This September, we are joining our fellow medical professionals to raise awareness about prostate cancer. Prostate cancer is the second leading cancer in American men! In fact, it has been estimated 1 in 9 men will be diagnosed. Unfortunately, the awareness of the disease has yet to catch up to its prevalence. Many believe this is partly due to it being a taboo subject among men who are reluctant to talk about health concerns. This needs to change to help improve early detection and survival rates. The good news is there are increasing amounts of outreach programs and national organizations involved in prostate cancer awareness.

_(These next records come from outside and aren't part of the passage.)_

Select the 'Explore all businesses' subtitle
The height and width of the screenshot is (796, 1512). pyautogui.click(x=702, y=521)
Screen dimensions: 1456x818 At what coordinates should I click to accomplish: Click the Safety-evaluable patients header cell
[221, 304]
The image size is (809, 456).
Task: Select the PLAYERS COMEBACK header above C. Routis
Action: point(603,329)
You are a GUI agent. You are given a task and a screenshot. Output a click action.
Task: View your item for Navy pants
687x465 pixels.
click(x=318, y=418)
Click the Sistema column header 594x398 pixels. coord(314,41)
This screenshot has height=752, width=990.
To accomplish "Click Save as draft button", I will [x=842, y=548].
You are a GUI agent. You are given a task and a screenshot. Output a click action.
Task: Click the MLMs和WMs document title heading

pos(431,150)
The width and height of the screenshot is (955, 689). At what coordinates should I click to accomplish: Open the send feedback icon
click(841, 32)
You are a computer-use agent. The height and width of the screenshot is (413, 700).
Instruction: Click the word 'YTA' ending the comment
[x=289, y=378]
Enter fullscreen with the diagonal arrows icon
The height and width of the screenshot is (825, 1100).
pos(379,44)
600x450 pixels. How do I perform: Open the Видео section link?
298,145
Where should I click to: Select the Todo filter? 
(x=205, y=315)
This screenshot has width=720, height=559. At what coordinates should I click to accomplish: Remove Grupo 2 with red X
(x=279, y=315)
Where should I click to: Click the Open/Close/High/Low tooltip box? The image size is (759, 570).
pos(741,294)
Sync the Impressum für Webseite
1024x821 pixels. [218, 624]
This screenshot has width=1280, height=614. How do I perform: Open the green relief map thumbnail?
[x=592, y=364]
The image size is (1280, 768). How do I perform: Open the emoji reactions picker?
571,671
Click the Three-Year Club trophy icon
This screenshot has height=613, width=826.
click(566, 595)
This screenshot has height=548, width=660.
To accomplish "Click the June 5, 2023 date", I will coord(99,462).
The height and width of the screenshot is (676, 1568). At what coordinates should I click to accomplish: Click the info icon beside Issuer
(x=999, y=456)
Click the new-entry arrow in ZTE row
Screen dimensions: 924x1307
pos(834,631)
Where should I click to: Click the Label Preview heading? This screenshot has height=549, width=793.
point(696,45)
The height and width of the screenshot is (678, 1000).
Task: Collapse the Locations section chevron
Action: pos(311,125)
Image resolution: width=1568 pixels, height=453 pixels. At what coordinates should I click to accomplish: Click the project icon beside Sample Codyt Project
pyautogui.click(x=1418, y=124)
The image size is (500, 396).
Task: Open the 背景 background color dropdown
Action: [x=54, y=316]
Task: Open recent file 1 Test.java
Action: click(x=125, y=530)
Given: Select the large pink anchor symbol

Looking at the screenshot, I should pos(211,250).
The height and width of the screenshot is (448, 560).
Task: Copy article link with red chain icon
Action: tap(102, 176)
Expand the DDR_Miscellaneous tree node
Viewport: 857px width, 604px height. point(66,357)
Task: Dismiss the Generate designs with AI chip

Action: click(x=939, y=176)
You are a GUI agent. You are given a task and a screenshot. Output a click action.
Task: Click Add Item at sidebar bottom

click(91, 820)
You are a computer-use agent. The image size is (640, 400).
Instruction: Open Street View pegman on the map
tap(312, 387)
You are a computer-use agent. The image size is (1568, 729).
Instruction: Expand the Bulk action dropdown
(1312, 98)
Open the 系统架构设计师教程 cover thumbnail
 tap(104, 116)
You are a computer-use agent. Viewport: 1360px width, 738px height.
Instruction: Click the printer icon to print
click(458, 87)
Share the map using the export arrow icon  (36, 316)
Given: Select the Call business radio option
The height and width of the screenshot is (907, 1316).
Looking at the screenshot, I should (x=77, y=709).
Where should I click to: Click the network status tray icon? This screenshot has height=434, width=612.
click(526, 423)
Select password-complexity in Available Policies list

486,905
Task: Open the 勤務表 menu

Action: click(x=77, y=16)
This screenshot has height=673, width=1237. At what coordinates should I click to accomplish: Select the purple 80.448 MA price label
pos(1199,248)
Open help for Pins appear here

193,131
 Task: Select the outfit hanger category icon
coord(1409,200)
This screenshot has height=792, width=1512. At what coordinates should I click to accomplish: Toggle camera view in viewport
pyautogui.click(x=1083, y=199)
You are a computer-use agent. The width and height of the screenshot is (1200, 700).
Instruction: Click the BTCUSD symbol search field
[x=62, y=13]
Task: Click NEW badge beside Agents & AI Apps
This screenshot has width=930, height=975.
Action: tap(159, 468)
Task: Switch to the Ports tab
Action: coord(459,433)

Sadly, even with the new momentum, there is still little mention of the importance of physical therapy for the men affected by prostate cancer and subsequent surgeries. With that said, we would like to use this blog to cover a few key awareness points about prostate cancer, surgery, and physical therapy.
What’s the Prostate Anyway? Will I get Prostate Cancer?
The prostate is a walnut-sized gland part of the male reproductive system. It is located directly below the bladder and in front of the rectum. Because of its location and function, early signs of prostate cancer can include frequent urination, weak or interrupted flow, blood in urine/semen, erectile dysfunction, or pain with urination. If you have these symptoms it is important to talk to your doctor and get a Prostate Specific Antigen (PSA) test followed with a biopsy if necessary. Several factors associated with an increased risk of prostate cancer have been identified, such as age (>50 years old), history of smoking, obesity, chemical exposure, history of prostate inflammation, and family history. Specifically to genetics, inherited mutations of the BRCA1 or BRCA2 genes, which are linked to an increased risk of breast and ovarian cancers in some families, can also increase prostate cancer risk in men.
Surgery vs Radiation
Many men with prostate cancer will be faced with the dilemma of choosing between surgery and radiation. In these cases, it is important to discuss your options with a qualified physician who can help you make an informed decision based on age, the severity of cancer, sexual function, and long-term prognosis. In some cases, surgery and radiation will be necessary to assure the elimination of cancerous cells. For those who have benign prostate growths, there is an alternative procedure, known as the TURP procedure, which can reduce urinary symptoms without the additive risk of open or laparoscopic surgeries.
Pre-Op Physical Therapy
There is sufficient evidence and general awareness that physical therapy before orthopedic surgery is helpful with immediate and long-term outcomes postoperatively. Every day all over the world, athletes come in before surgeries to “prehab”, which involves maintaining strength and range of motion. Unfortunately, many men who are set to have prostate surgery have little knowledge about this option for their pelvic floor. The pelvic floor (muscles involved with sexual and urinary function) are just like any other muscles in the body. They need to be trained to be strong and coordinated. We strongly recommend our patients come in several weeks to a month beforehand to start pelvic floor training to expedite urinary continence function postoperatively.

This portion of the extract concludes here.